It’s the time to say goodbye to dreams I will not, it turns out, pursue in my young adult life, and to take a good look at the path I am taking before I find myself at the end with sore regrets.

I do love music. I will do my best to evaluate my love for music without appealing to past egos. I am not who I once was, and she was not me. I like teaching private lessons, though I grow weary of teaching students whose lessons I don’t enjoy, for no personal gain. It’s not so much the people I don’t like, but
a) so much talking. My throat hurts at the end of the night.
b) sore neck and back from constantly sitting at a piano and singing and playing
c) sore wrists from so much playing
d) working with young children who have little interest in learning, and winning their parents’ business by ensuring the students enjoy the lesson, regardless of how poorly they continue to learn and how little they practice
e) feeling like I’m pouring my energy and effort into a lot of bottomless holes. People who don’t care like I care, don’t believe me, don’t trust me, and aren’t putting in the effort. I don’t mind trying my ASS off, every single lesson I have, but at the end of the day I know that becoming a good musician is about self-discipline, and an intrinsic joy in playing. Two things I can’t really teach, especially in half-hour slots.

There are things I love about my current career. I enjoy feeling connected to so many people on a regular basis, especially one on one. I like the problem-solving associated with individual’s challenges and needs. I like encouraging people and offering support. I like being a critic and being able to be honest about my findings. And I love the actual arts; singing and playing piano. I love performing.

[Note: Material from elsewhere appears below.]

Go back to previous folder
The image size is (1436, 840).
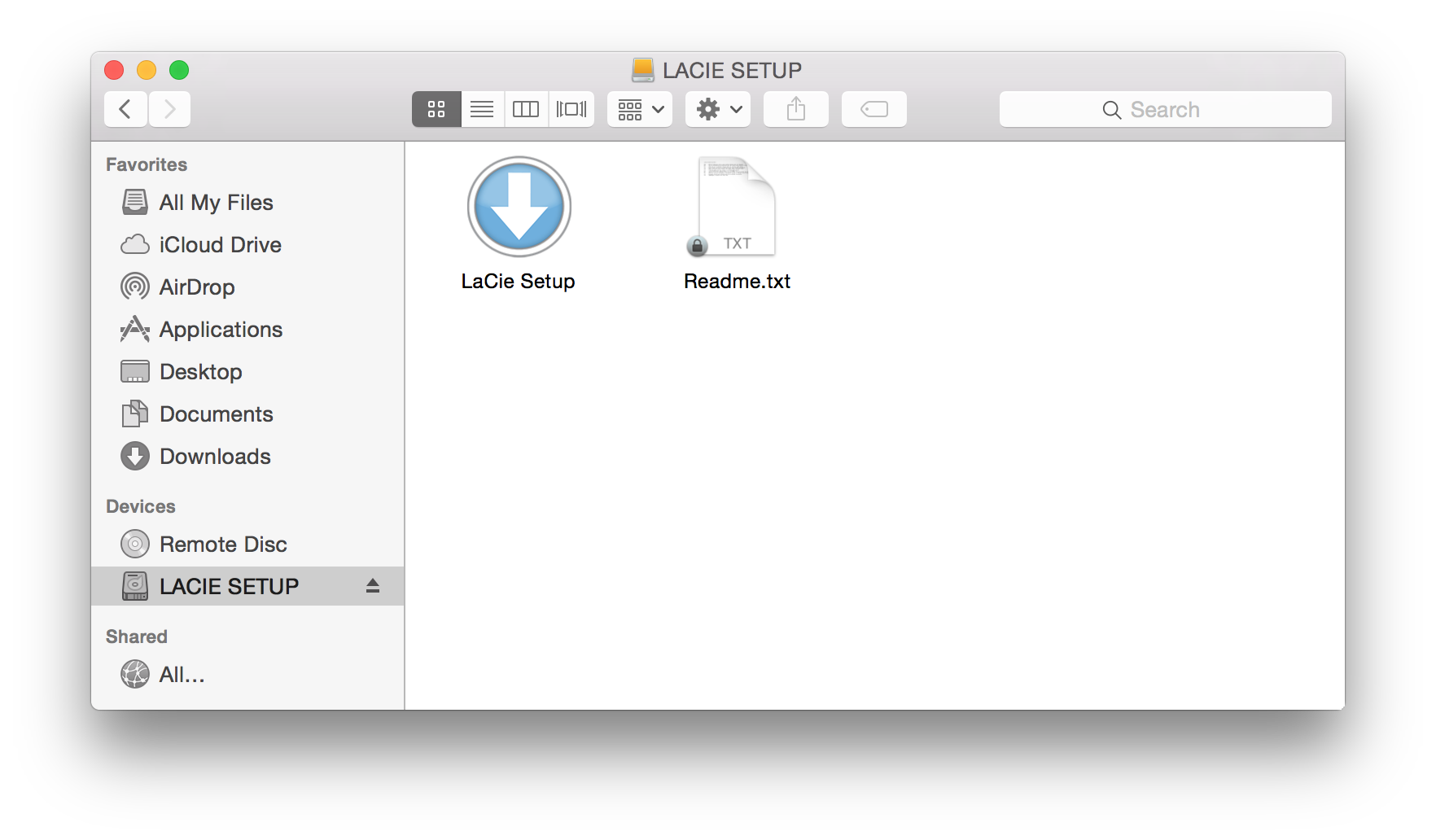[x=125, y=109]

I struggle with a nagging feeling that there’s something I am supposed to be doing, and it isn’t this. I wonder if this is just some coming of age (yet again, or part of the quarter-life crisis) where we acknowledge and say goodbye to the dream that we would ever reach a satisfactory destination in life, and embrace the not-knowing. I don’t really think so though. I think that’s what a hippy would answer to my questions.

I’m not searching for happiness; I’m pretty happy. I’m searching for a feeling that I’m doing something of worth. Of worth to me, and to others. Music is certainly of worth… but how will it ever give me enough money?

All stuff to think about.

Goodnight.

how do you say, like, cool

How are people saying cool these days? I want to talk about cool things without shamefully exposing my five-years-past-the-pinnacle-of-youth age.

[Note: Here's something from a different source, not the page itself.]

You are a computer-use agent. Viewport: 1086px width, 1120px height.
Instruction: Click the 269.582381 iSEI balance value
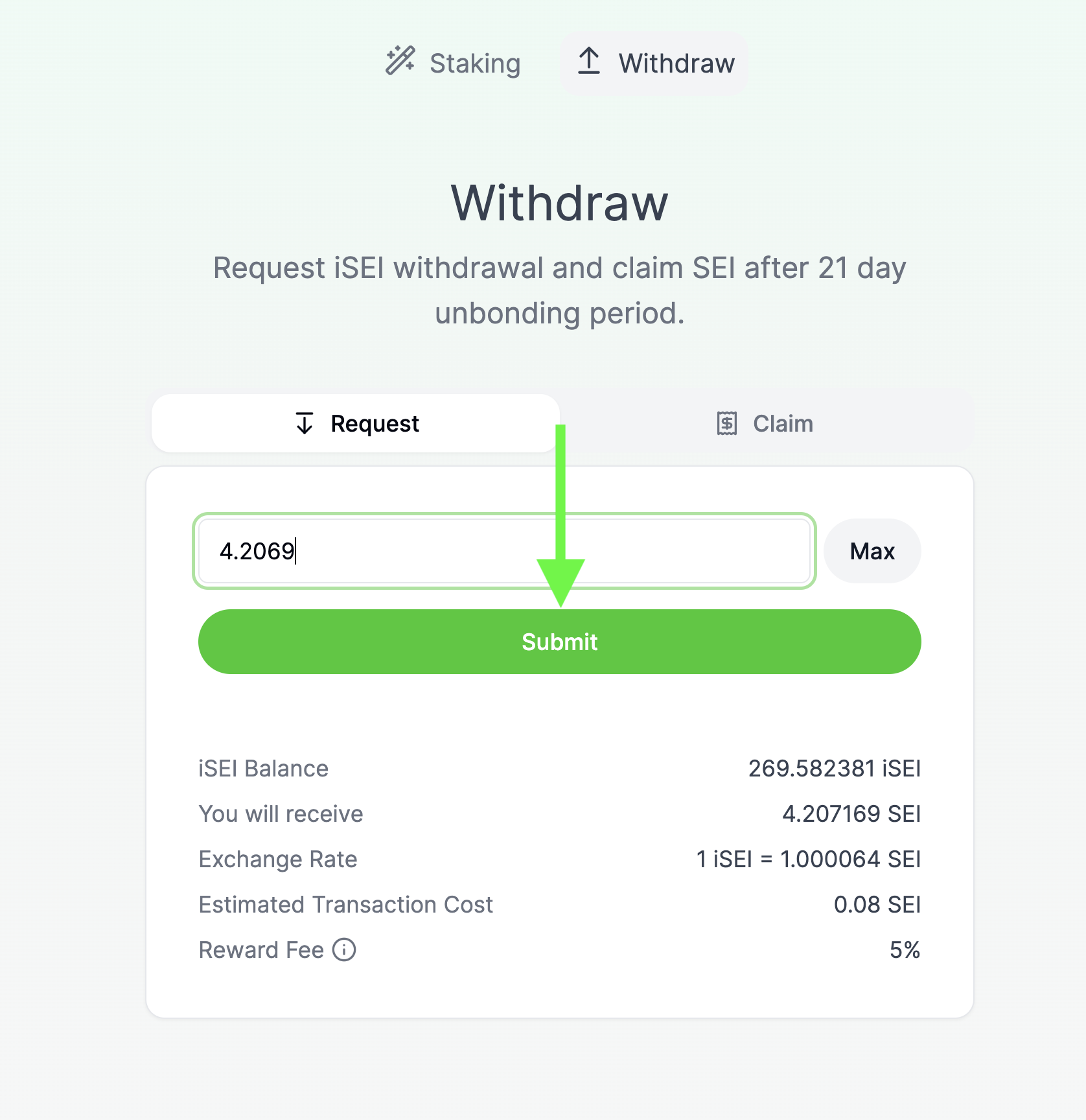834,768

At 27, I am feeling the teeter of having passed the brink of the hegemonic feminine ideal.

Given my indie-pop ambitions (and identity), ‘in’ words are supposed to roll off my tongue as I exhale cig smoke over a hoppy craft beer.

I remember trying swear-words out as a kid. You build yourself up to it and then drop it and hope no one knows it’s your first time. I totally did that with “dope” the other day. Kind of pussied out and tried it in a text. Went okay. Felt a little fake.

I hate the idea of traipsing behind young post-hipsters in a mockingbird dance, regurgitating slang to fit in. My vernacular has got to feel natural,  while maintaining relevance to my target music audience. Writing out these thoughts is committing a total faux-pas: talking about being cool is not cool. (A transgression I hope to mitigate by being the first to admit to it.)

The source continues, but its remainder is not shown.